Каждый год Улицкая какое-то время проводит в крошечной квартирке в сельской местности Италии неподалеку от Генуи. Она купила ее пару лет назад и сейчас говорит: «Это был мой самый мудрый поступок, потому что работать я могу только в этом месте». Москву, которую Улицкая когда-то горячо любила, она сегодня считает все более трудной для восприятия и жизни. Она грязная, шумная, неудобная и все более и более враждебная. В 2000 году она переехала в квартиру побольше в доме Союза писателей. У ее мужа квартира рядом. Это скульптор Андрей Красулин, которому сегодня 79 лет, и в которого она влюбилась 37 лет назад. Улицкая рассказывает, что когда она была разведенной матерью-одиночкой, между ними постоянно шла битва — у кого прочнее сила воли. Сражение закончилось спустя 17 лет «абсолютно честной и достойной ничьей», а также браком. Это союз, в котором физической дистанции больше, чем во многих браках, и больше взаимного интереса и созидательного взаимообогащения.

Четыре года назад Улицкой поставили диагноз: рак груди третьей степени. Ей сделали мастэктомию в Израиле, после чего она прошла цикл химиотерапии и облучения. Одновременно с ней такой же диагноз поставили нескольким ее подругам и знакомым, но ни одной не повезло так, как Улицкой. Впоследствии она описала свои ощущения в ряде статей, которые вместе с другими работами собрала в сборнике «Священный мусор». Она беседовала с журналистами о раковом заболевании и о его лечении. Ее сняли в российском документальном фильме о том, как люди живут с такой болезнью. Российские женщины ее поколения и российские писатели из любого поколения не сделали бы ничего подобного: первые обычно скрывают свои тела от позора, а вторым не очень хочется говорить на тему смертности человека. «Просто мне есть что сказать, — объясняет Улицкая. — Я хочу сказать людям, чтобы они не боялись и боролись со своей болезнью. Есть доступные лекарства и методы лечения. Моя мать умерла 30 лет назад от рака, с которым она могла бы прожить еще лет 10-13, будь в то время методы лечения, существующие сегодня. И это самый сильный аргумент в пользу того, чтобы жить в нашей стране: ты можешь быть просветителем постоянно, не выходя при этом из дома». На это можно взглянуть и с другой стороны: в России информация в дефиците.

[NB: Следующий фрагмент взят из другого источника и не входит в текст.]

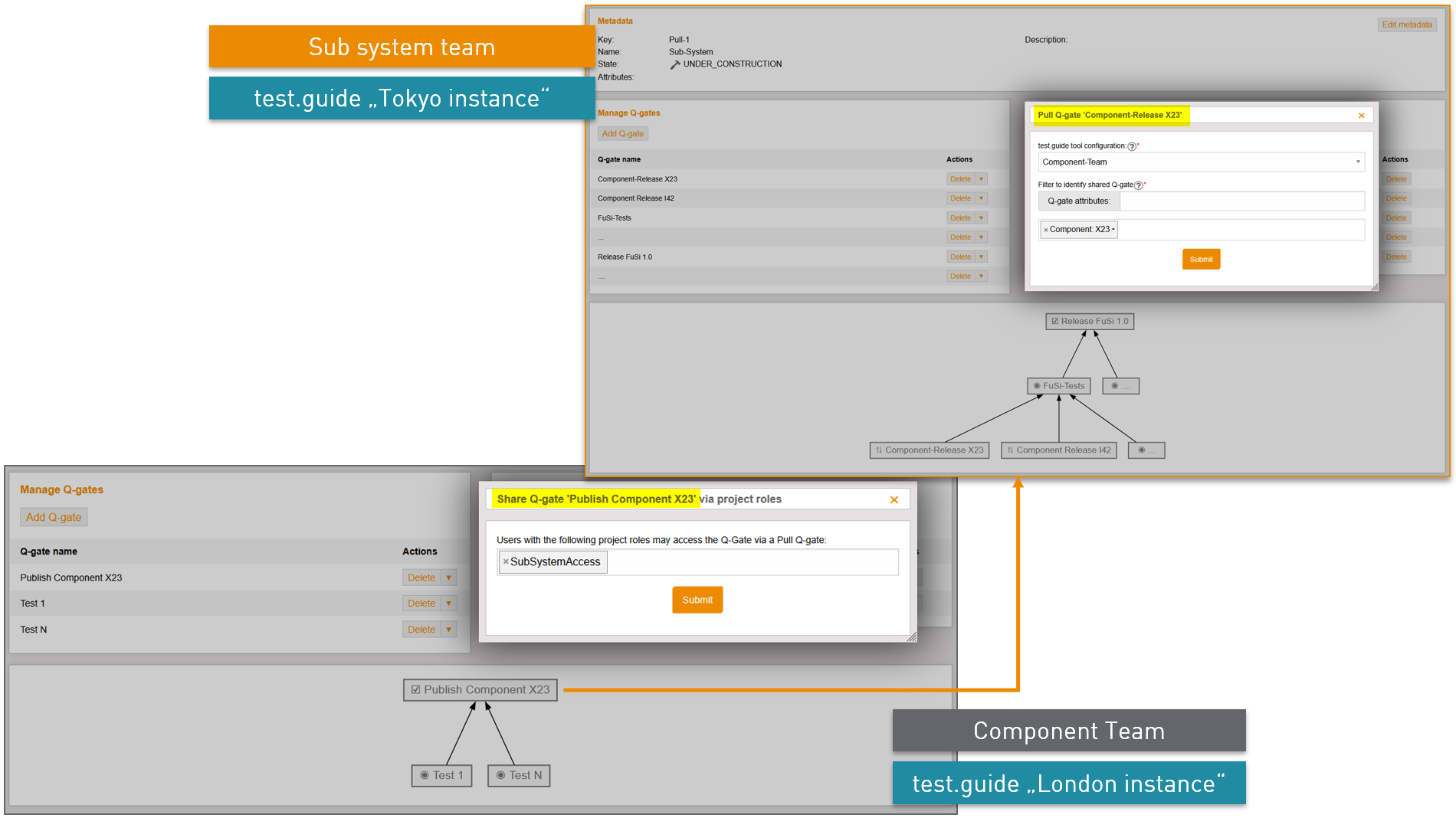Click help icon next to shared Q-gate filter

[1139, 185]
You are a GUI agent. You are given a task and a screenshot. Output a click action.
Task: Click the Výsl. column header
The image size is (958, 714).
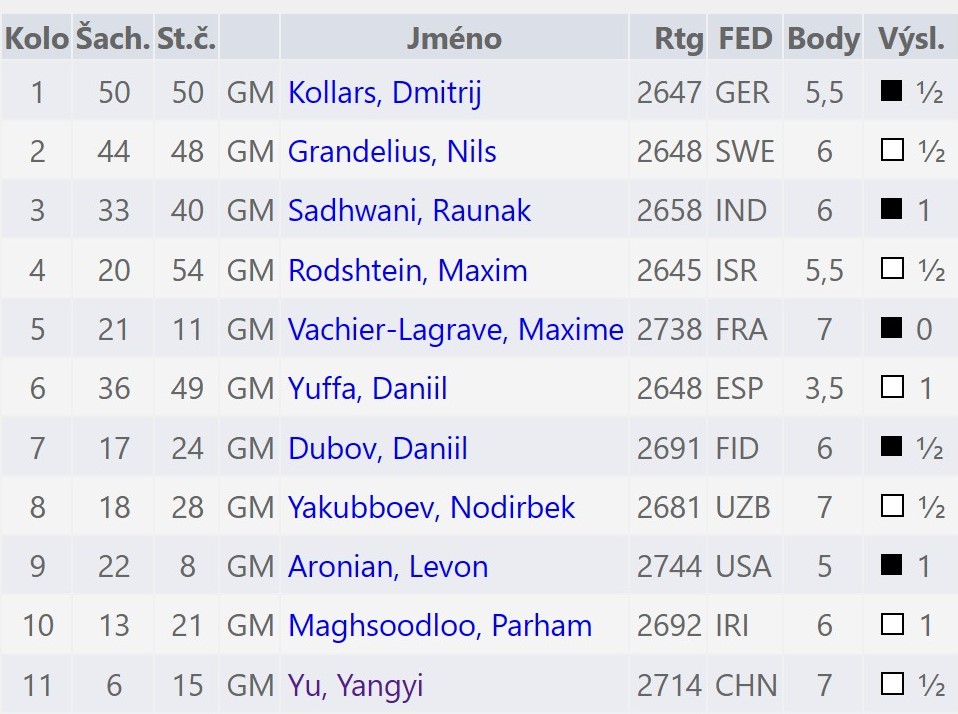point(911,39)
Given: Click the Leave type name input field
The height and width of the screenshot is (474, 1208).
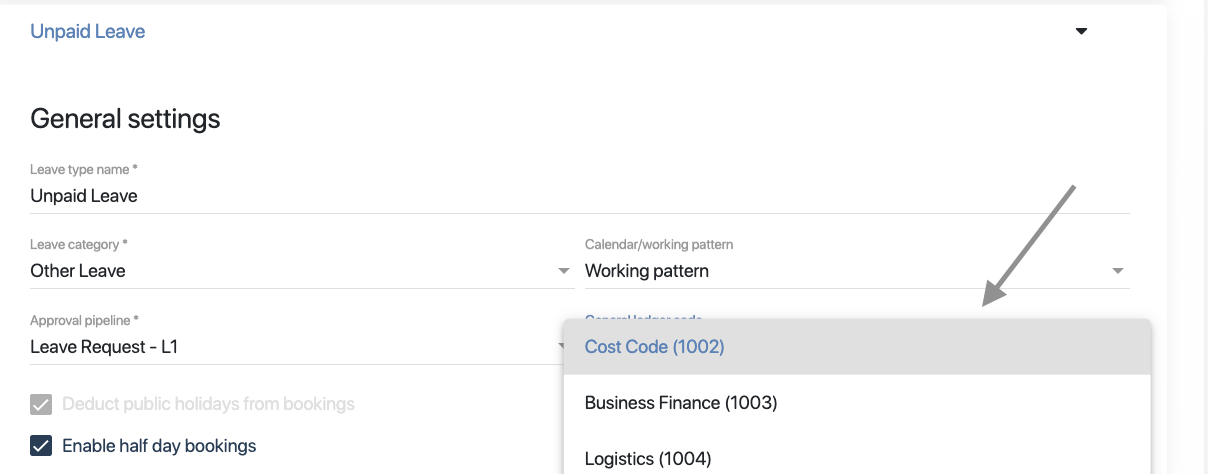Looking at the screenshot, I should 580,196.
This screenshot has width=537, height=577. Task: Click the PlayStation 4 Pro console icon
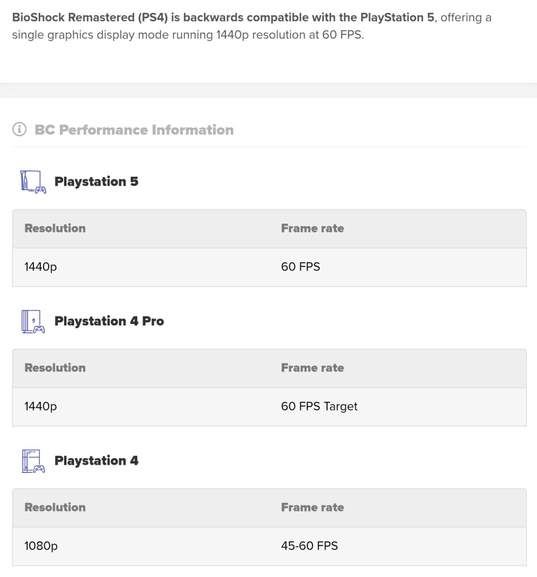pyautogui.click(x=33, y=321)
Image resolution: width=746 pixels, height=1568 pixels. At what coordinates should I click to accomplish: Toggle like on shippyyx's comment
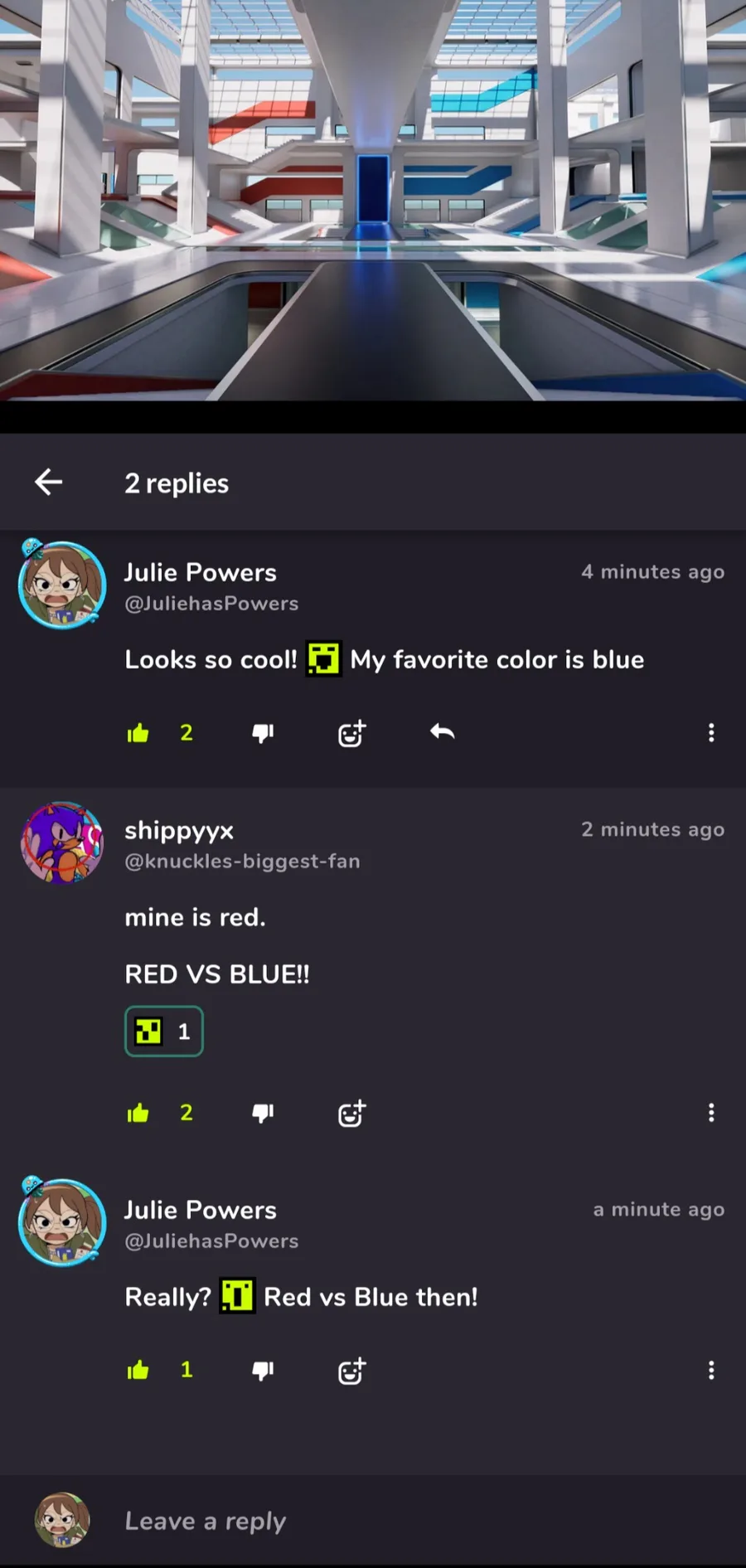coord(138,1113)
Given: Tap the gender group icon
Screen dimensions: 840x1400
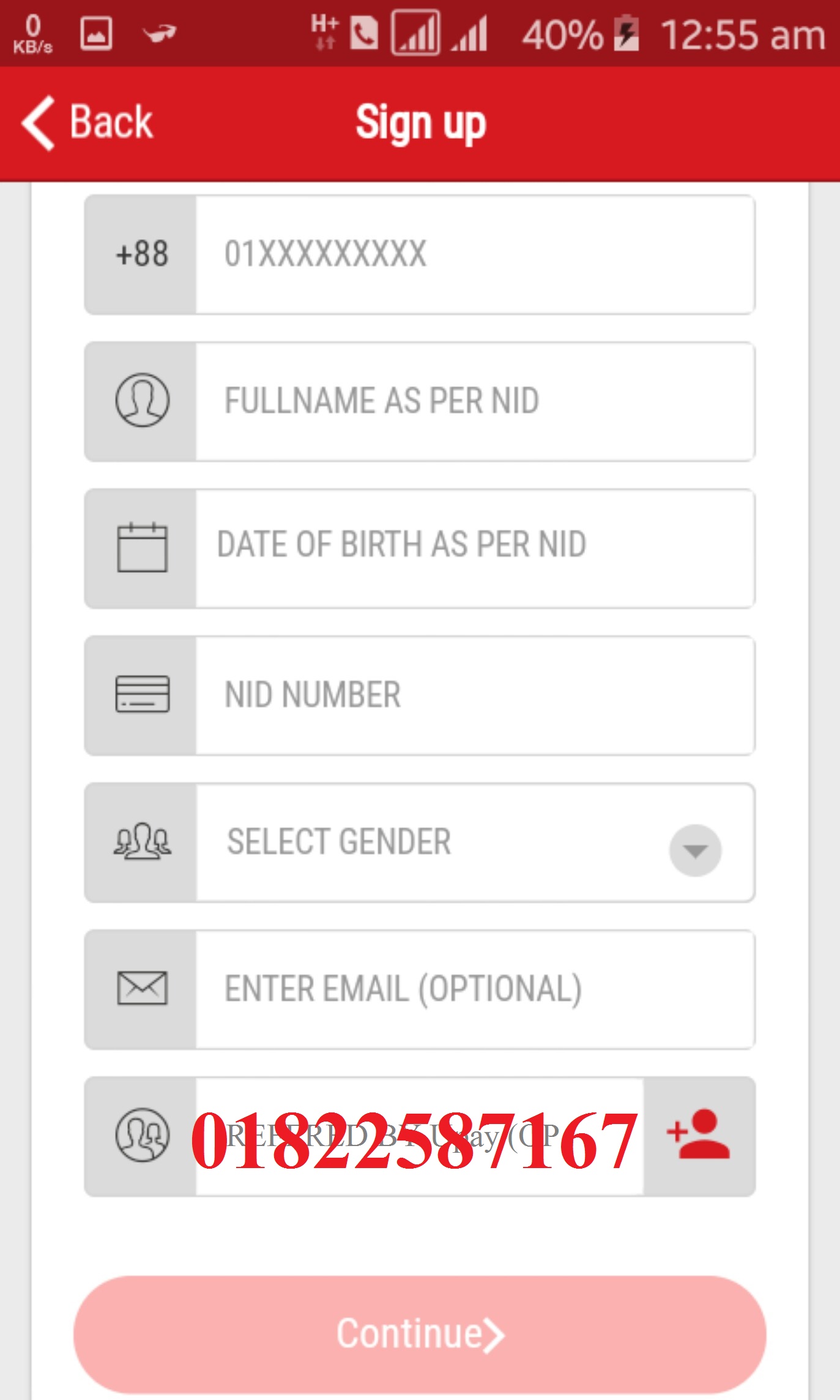Looking at the screenshot, I should point(142,841).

«Нашему поколению, мальчикам и девочкам 1943 года рождения, чрезвычайно повезло, — заявляет она. — Я родилась достаточно поздно, и поэтому не помню ни войны, ни голода. Мы были бедны, у нас были всевозможные ограничения, но я никогда не знала боль от голода. Однако я помню сталинизм, помню похороны Сталина. У меня до сих пор сохраняются в голове те образы, и я писала о них. Затем мы увидели, как из лагерей стали освобождать людей. Освободили моего деда, и я увидела его впервые в жизни. Потом была хрущевская эпоха, надежды на нее. А затем Брежнев выкачал весь воздух, и для моего поколения это был самый трудный период». Она пропускает 80-е и 90-е, ставшие самым восхитительным периодом для российских интеллектуалов, а для нее — временем восхождения к литературной славе. С позиций России образца 2014 года, когда эта авторитарная страна находится в состоянии войны, непродолжительный период постсоветской эйфории кажется несущественным.

Это удивительно избирательное повествование. Я сказала ей, что данную историю можно было бы рассказать иначе. «Вы родились во время самой страшной войны в истории человечества, заявила я. — Как только ваша семья начала оправляться, началась сталинская кампания антисемитизма, и ваша мать потеряла работу. Вы достигли совершеннолетия в эпоху больших надежд, но затем вы сами лишились работы, причем по избранной вами специальности. Надежд лишилось все ваше поколение. Свои взрослые годы вы прожили в эпоху, которую называете „безвоздушным пространством“. Затем все закончилось, и показалось, что вы и ваши сверстники одержали победу. Но затем история снова повернула вспять. Довольно скоро ваши книги в этой стране окажутся под запретом».

Она кивнула. «Да, мы рассказываем те истории, которые хотим рассказать. Я все чаще думаю, что мне следует называть себя не Золушкой, а Красной Шапочкой, которую съедят до того, как все это закончится».

Улицкая сделала паузу, а потом сказала: «Но может, я не доживу и не увижу этого».